The employment effect we observe in figure 1b is driven largely by a jump in the job separation rate, as predicted by our search model in section IIC. Figure 4 decomposes the overall changes in employment into the flows in and out of employment around workers' 18th birthdays. For the flow in, we tabulate the fraction of workers not employed in the current month who become employed in the subsequent month. The flow out tabulates the fraction of workers employed in the current month who are no longer employed in the subsequent month. A large spike in flows out of employment occurs just after workers turn 18, as predicted by the search model. This spike drives the drop in employment observed in figure 1b. The effect is almost entirely concentrated in a three-month period, from the month of the workers' 18th birthdays to two months later. We also observe a slight decrease in the flow into employment just before the 18th birthday, suggesting that employers are somewhat reluctant to hire workers who will turn 18 very soon. This explains the slight decrease in the rate of increase in employment depicted just before the 18th birthday in figure 1b, suggesting that the anticipation effect is primarily driven by a drop in hiring.

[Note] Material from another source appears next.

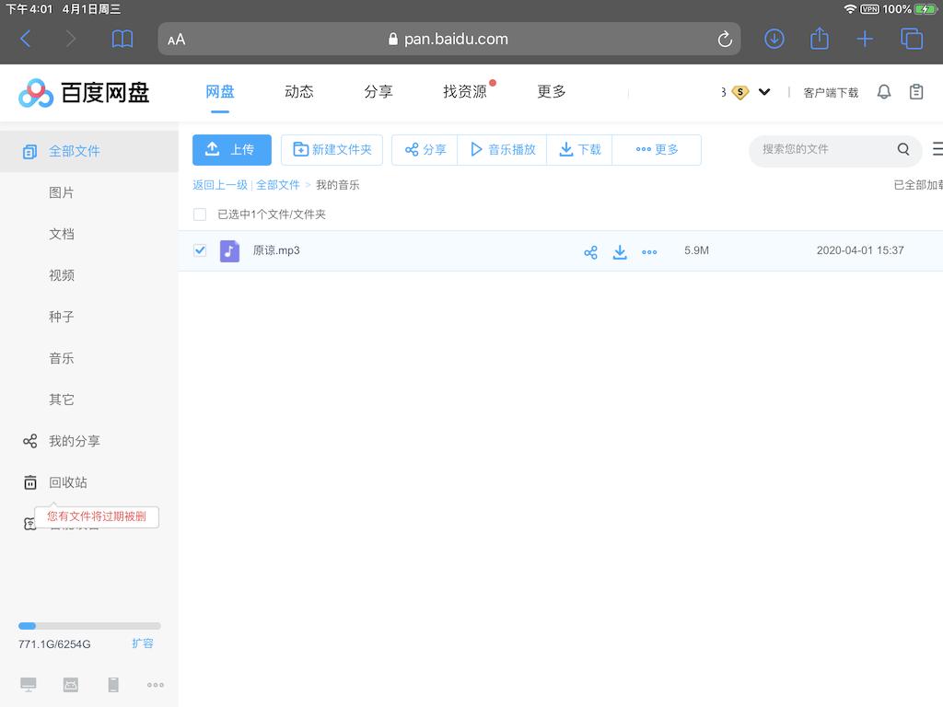Share 原谅.mp3 via its row share icon
Screen dimensions: 943x707
pyautogui.click(x=590, y=251)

Apart from the months right after the 18th birthday, the flow into employment is slightly greater than the flow out, which reflects that as they age, workers are more likely to seek a job or find a job conditional on seeking one.
Figure 4.

Employment Entry and Exit Rates around Workers' 18th Birthdays

This figure shows that our results are driven primarily by a spike in workers exiting employment when they turn 18 and also a slight decrease in entry into employment before workers turn 18. We calculate the rate of entry into employment as the fraction of workers not employed in a given month who become employed in the subsequent month. The rate of exit is defined similarly.

Figure 4.

Employment Entry and Exit Rates around Workers' 18th Birthdays

This figure shows that our results are driven primarily by a spike in workers exiting employment when they turn 18 and also a slight decrease in entry into employment before workers turn 18. We calculate the rate of entry into employment as the fraction of workers not employed in a given month who become employed in the subsequent month. The rate of exit is defined similarly.

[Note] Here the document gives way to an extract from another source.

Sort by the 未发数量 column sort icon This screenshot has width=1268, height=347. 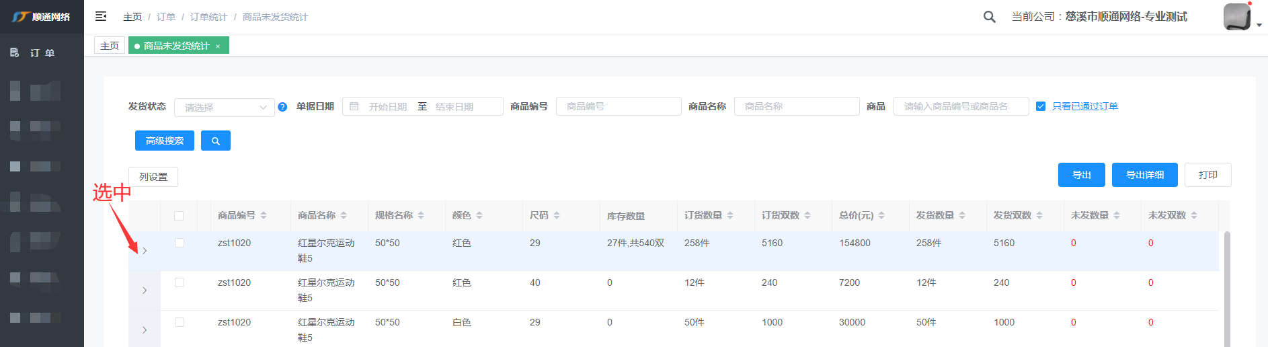pyautogui.click(x=1117, y=215)
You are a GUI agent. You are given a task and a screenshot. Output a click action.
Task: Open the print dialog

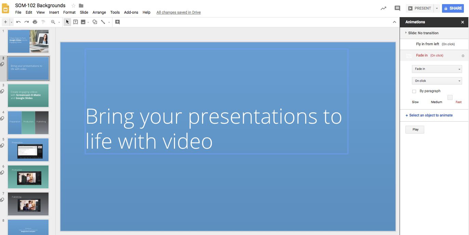point(35,22)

### D. Differences across Groups of Workers

Figure 5a reports estimates of the employment elasticity (based on imputed hourly wages) by deciles of workers' grade point averages (GPA) in nineth grade (the last year of compulsory schooling where students are 15 to 16 years old). We observe that the employment elasticity is slightly decreasing in GPA, falling from roughly −0.9 to −0.7 from the bottom to the top decile of GPA. While this difference of about 0.2 in the elasticity is small relative to the overall elasticity, the direction of the change is roughly what one would hypothesize from our basic model: lower-ability workers are more likely to lose their job when they turn 18 and are subject to the higher minimum wage. Nevertheless, the elasticity remains large even for students with high GPAs. In figure 5b, we report equivalent elasticities by deciles of workers' parental income using the average income of individuals' parents from ages 11 to 13. Here, we find elasticities that are only very slightly decreasing across the distribution of parental income. The similar elasticities show that a wage increase has a stronger effect on the unemployment risk of young individuals with lower ability, but the differences are relatively small. That our estimated elasticities are nearly unrelated to these broad measures of underlying ability levels is consistent with the search model in section IIC where workers (and firms) are ex ante identical.13
Figure 5.

Employment Elasticity by Worker Characteristics

This figure depicts estimated elasticities of employment with respect to hourly wages, as in table 3, column 1, panel B, by deciles of workers' GPA and parental income. We use GPA in nineth grade, the last year of compulsory schooling, when workers are 15 to 16 years old. For parental income, we use the average parental income from ages 11 to 13 and construct deciles separately for each birth cohort. The elasticity in the overall population is depicted as a horizontal line in both figures. We observe that the elasticity is slightly larger for workers with lower GPA or lower parental earnings, but the magnitude of the difference is small relative to the overall elasticity.

Figure 5.

Employment Elasticity by Worker Characteristics

This figure depicts estimated elasticities of employment with respect to hourly wages, as in table 3, column 1, panel B, by deciles of workers' GPA and parental income. We use GPA in nineth grade, the last year of compulsory schooling, when workers are 15 to 16 years old. For parental income, we use the average parental income from ages 11 to 13 and construct deciles separately for each birth cohort. The elasticity in the overall population is depicted as a horizontal line in both figures. We observe that the elasticity is slightly larger for workers with lower GPA or lower parental earnings, but the magnitude of the difference is small relative to the overall elasticity.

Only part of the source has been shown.